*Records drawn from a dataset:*
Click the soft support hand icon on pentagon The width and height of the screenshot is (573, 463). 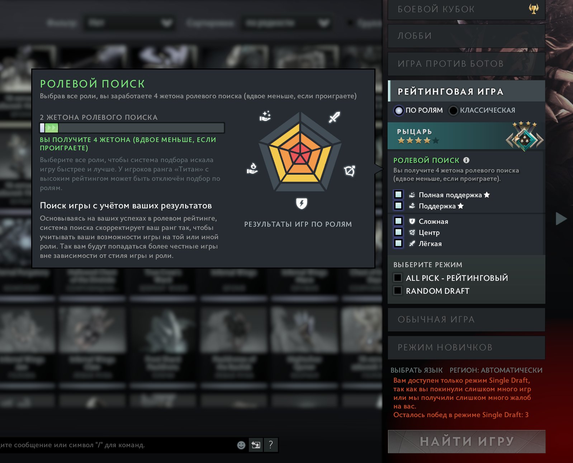click(x=252, y=169)
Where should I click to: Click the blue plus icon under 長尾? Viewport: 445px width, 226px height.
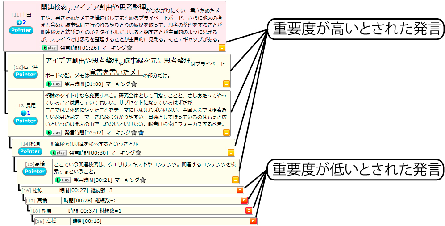tap(23, 113)
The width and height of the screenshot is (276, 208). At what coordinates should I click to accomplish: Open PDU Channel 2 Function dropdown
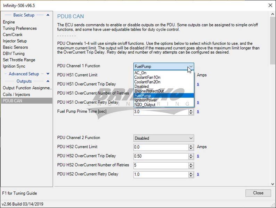(164, 138)
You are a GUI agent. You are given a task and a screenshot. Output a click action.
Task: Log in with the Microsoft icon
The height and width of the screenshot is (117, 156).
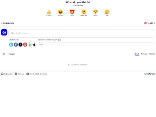[30, 44]
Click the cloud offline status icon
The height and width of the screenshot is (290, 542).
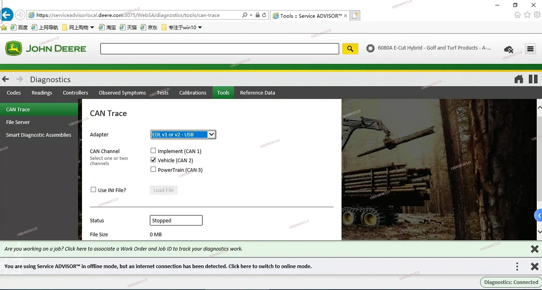coord(509,49)
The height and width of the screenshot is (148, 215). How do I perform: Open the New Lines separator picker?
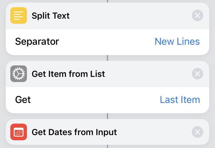[x=177, y=41]
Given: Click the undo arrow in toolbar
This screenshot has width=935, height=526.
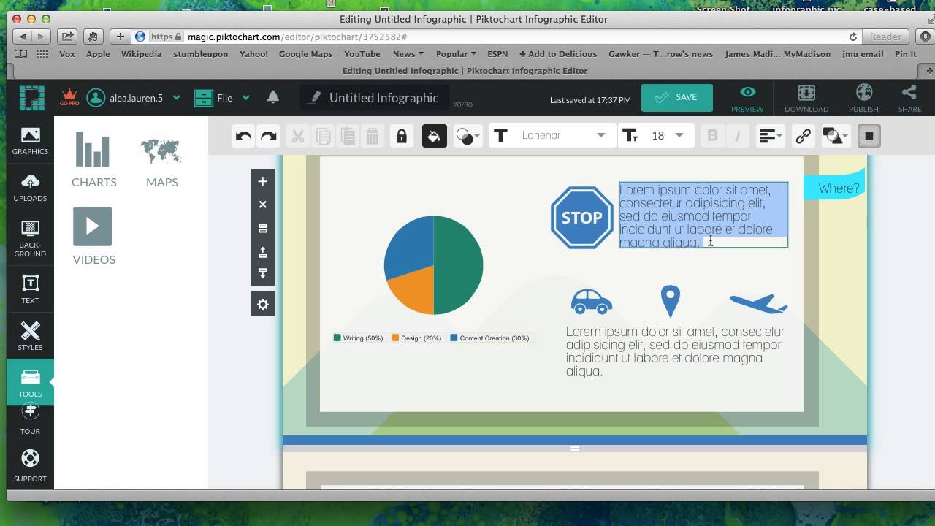Looking at the screenshot, I should [244, 136].
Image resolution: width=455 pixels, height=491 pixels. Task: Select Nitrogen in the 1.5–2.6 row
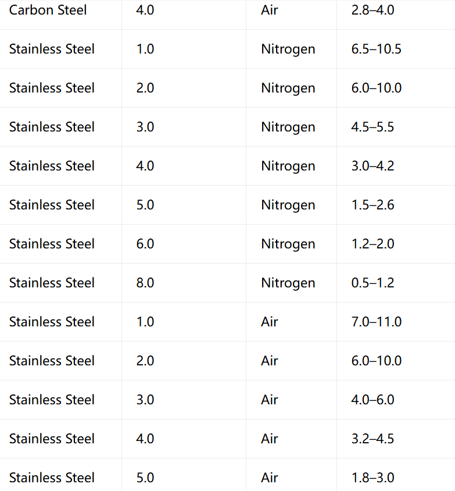point(288,205)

*Work order:* No pictures belong in the copy. Retype exactly, and only, the lines from the line containing "The height and width of the screenshot is (290, 542)." through the last line of the data, both included.

*Expected answer:*
The height and width of the screenshot is (290, 542).
coord(509,49)
The height and width of the screenshot is (148, 215). How do I perform: Open the New Lines separator picker?
[x=177, y=41]
Given: Click the undo arrow in toolbar
This screenshot has width=935, height=526.
Looking at the screenshot, I should [244, 136].
Image resolution: width=455 pixels, height=491 pixels. Task: Select Nitrogen in the 1.5–2.6 row
point(288,205)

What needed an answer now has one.